Laurence Eastham spoke to Nilema Bhakta-Jones about her forthcoming keynote at the SCL Conference on 27 September.
Abrasive is certainly not the way I would describe Nilema Bhakta-Jones. Though having spent time with her for the purposes of this interview she certainly struck me as someone well able to assert herself and defend her views effectively. Her keynote, ‘the Power of Creative Abrasion’, for the SCL Conference in September, a title initially at odds with itself, soon made perfect sense.
What Nilema believes is the legal profession should experiment with methodology and ideas from successful businesses. What is often lacking when innovating is a diversity in views from people in different functions, backgrounds and experiences. This group must be open to debate, experimentation and seek collaborative resolution. ‘Our desire for conformity and consensus without conflict can be the enemy of innovation. ‘
Our trial and justice system provides a great analogy for the concept of safe debate and conflict. Court advocates, through advocacy, cross examination, expert witness production, and fierce debate on the evidence and law, are driven to pursue justice, they don’t shy away from conflict. The courtroom is a safe environment for that debate to take place.
Nilema’s commitment to creative abrasion is not the product of the latest tome from some management guru but the product of observation in industry, personal experience and studying at Harvard. Having recently conducted over 40 different focus group sessions with GCs and Law Firms at Alacrity, certain themes emerged. Principally, the willingness of many GCs to seek new creative or technological solutions to existing problems and their incomprehension when discovering that ‘good service delivery’ is not a core KPI for many law firms. Certainly, some firms recognise this issue and seek to address it but in isolation. Many do not acknowledge it and ignore the vast cultural diversity between private practice and in-house.
Nilema, a barrister by training, was General Counsel of the FTSE 250 company Ascential plc (formerly EMAP) for 11 years and advised on international and domestic M&A, JVs, IP and a broad range of legal contentious & regulatory issues. That long stint with Ascential was preceded by six years with Simmons & Simmons and working for the Government Legal Service. She is now CEO of Alacrity, a legal relationship management platform which aims to enhance the relationships between law firms and clients.

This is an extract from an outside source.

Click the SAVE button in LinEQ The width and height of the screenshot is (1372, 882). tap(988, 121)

Nilema’s keynote will address the oft-cited view that lawyers are incapable of being creative and innovative. She notes that many commentators who offer up advice on LinkedIn have never occupied the role of Partner or General Counsel and cannot lay claim to having innovated anything.

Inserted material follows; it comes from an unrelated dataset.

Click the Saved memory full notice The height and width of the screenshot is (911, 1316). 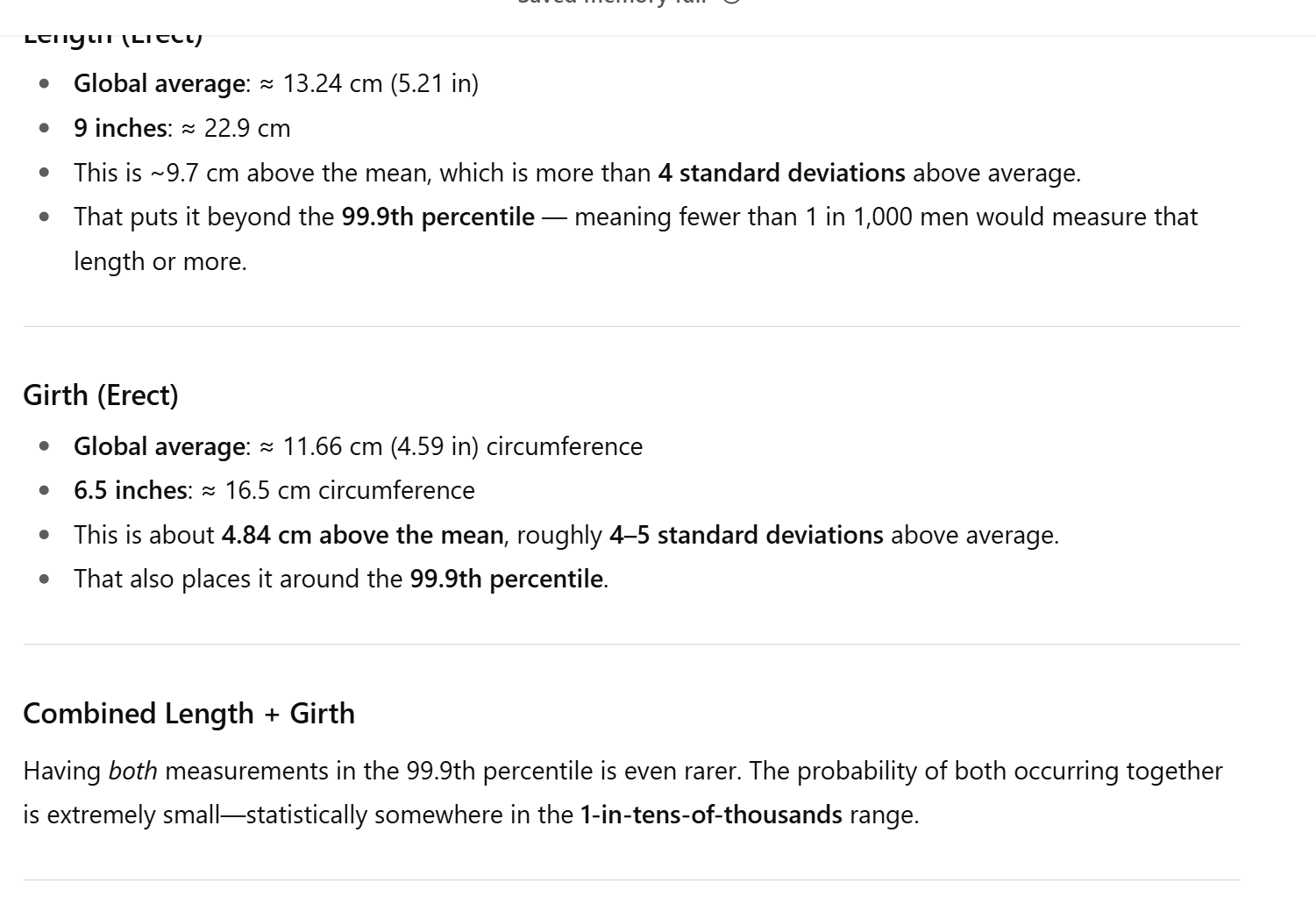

But the reality is that many law firms are adopting new systems, whether the product of their own internal tech teams or brought in from external providers – external providers that are springing up in sometimes confusing profusion.
In building new products, systems or implementing new software, too many untested assumptions are made about the problem the organisation is trying to solve. Firms approach it with internal teams and rarely invite clients to define the problem and co-create a solution. ‘When firms unveil the shiny new system or portal, the user take-up is slow or non-existent. I am excited to see some firms and in-house teams picking up the challenge faced by their organisations and build solutions. Where there has been a failure to deliver the desired result, this is often due to lack of design thinking upfront, the absence of rigorous debate and testing and the failure to use experts with the right sort of track record.’

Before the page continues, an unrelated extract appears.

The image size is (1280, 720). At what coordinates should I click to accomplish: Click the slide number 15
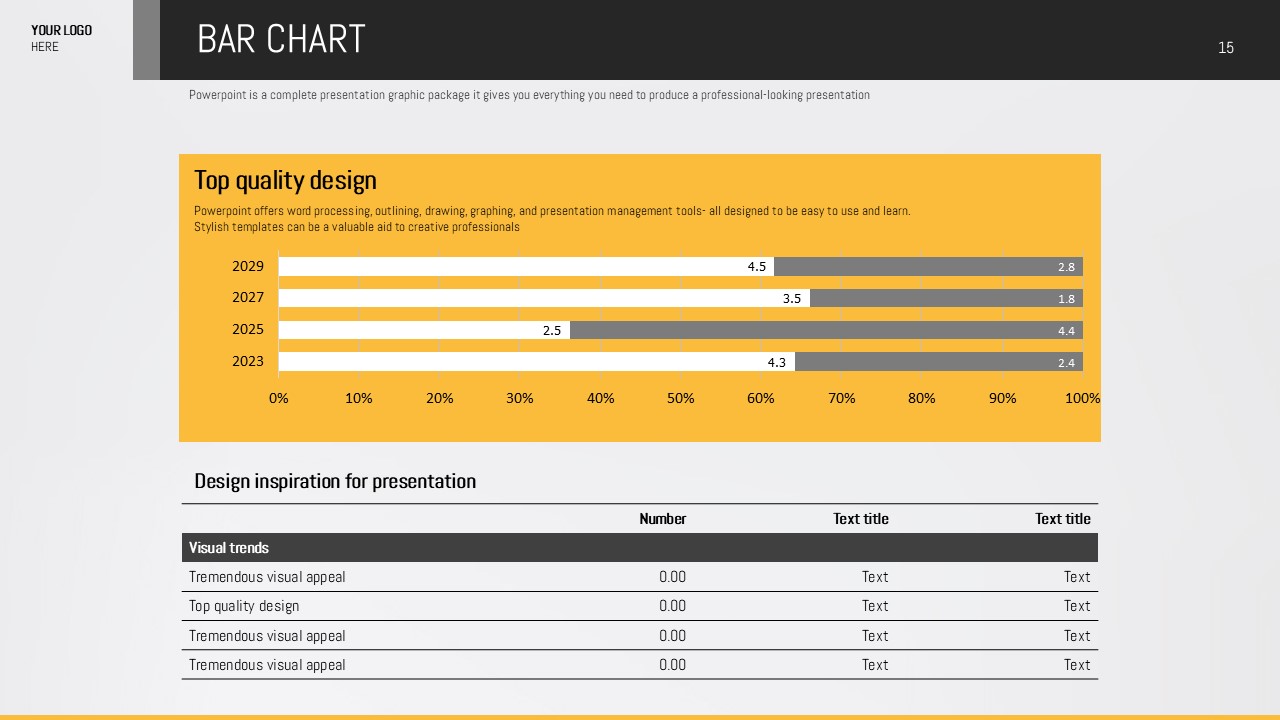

Nilema will suggest in her keynote that, for people to offer ideas that allow creative abrasion to occur, they need to feel both motivated and psychologically safe. Nilema cites Harvard’s Professor Linda A. Hill’s work ‘Those conditions can only exist when the group is a community where members feel bound by a mutual purpose and collective goal, shared values, and real rules of engagement.’ There is no blame, they are allowed to fail without recrimination, they involve their clients!
No blame and no recrimination is hardly usual in law firms (or in-house) culture but Nilema’s core message is: ‘Take a leap of faith, believe that taking a diverse group from different strata in a firm and external experts can generate diverse ideas and a new way of working.’ That is the path to creative abrasion and will allow law firms and in-house legal teams to benefit from successful innovation.